I'm writing to apply for a CVE ID, for a 0day vulnerability in net-snmp. Please refer to below report.
[requester info]
name: Qinghao Tang company: QIHU 360 company, China email: tangqinghao@360.cn
[vendor info]
name: net-snmp
email: net-snmp-users@lists.sourceforge.net
website: http://www.net-snmp.org/
[vulnerable net-snmp version]
All version
[vulnerability Description]
Incompletely initialized vulnerability exists in the function ‘snmp_pdu_parse()’ of ‘snmp_api.c', and remote attackers can cause memory leak, DOS and possible command executions by sending malicious packets.
Since the vulnerability occurs when parsing the packets, it could have broader impacts.
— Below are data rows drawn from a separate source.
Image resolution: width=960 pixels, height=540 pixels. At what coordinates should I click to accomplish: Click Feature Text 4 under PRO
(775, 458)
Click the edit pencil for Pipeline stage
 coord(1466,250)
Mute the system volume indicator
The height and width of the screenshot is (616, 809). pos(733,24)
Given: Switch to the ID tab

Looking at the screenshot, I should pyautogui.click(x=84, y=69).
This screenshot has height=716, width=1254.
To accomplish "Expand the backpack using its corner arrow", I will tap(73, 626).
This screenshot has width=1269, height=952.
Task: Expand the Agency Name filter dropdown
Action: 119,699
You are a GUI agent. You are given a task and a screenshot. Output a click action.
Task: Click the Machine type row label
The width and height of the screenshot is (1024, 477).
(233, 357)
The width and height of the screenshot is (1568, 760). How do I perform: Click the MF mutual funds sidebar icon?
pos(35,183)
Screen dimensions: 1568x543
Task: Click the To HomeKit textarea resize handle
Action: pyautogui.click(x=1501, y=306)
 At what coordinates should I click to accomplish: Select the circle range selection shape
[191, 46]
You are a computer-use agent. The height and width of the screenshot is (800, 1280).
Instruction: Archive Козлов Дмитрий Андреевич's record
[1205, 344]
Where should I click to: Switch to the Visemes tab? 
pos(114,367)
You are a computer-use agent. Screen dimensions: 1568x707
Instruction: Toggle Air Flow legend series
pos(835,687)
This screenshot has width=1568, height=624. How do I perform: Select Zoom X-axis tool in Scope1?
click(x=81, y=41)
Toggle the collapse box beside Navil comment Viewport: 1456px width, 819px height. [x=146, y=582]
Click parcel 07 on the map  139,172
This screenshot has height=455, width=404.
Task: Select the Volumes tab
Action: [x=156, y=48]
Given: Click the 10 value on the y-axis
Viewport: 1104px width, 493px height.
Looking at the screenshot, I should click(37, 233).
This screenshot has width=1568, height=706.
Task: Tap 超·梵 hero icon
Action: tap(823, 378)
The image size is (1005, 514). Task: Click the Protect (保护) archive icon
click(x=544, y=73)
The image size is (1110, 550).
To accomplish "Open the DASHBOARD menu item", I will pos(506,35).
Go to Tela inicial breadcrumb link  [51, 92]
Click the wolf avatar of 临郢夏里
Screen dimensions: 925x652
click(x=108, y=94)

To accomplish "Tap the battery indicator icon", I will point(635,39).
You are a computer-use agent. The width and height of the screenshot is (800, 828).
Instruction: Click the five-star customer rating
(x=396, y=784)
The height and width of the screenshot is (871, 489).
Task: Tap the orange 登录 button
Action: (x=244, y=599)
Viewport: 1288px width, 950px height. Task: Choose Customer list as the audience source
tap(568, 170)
Currently we have find 12 remote DOS methods in the latest version of net-snmp client software. I think this vulnerability could cause even more severe risks.
[vulnerability resaon]
In the function ‘snmp_pdu_parse()’ of ‘snmp_api.c', the structure of ‘netsnmp_variable_list is initialized incompletely, thus the malicious packets can cause ‘snmp_parse_var_op()’ returning ERROR. When using the uninitialized data(type,val,name_loc,buf) in structure ‘ netsnmp_variable_list’, it will cause memory leak, DOS and possible command executions.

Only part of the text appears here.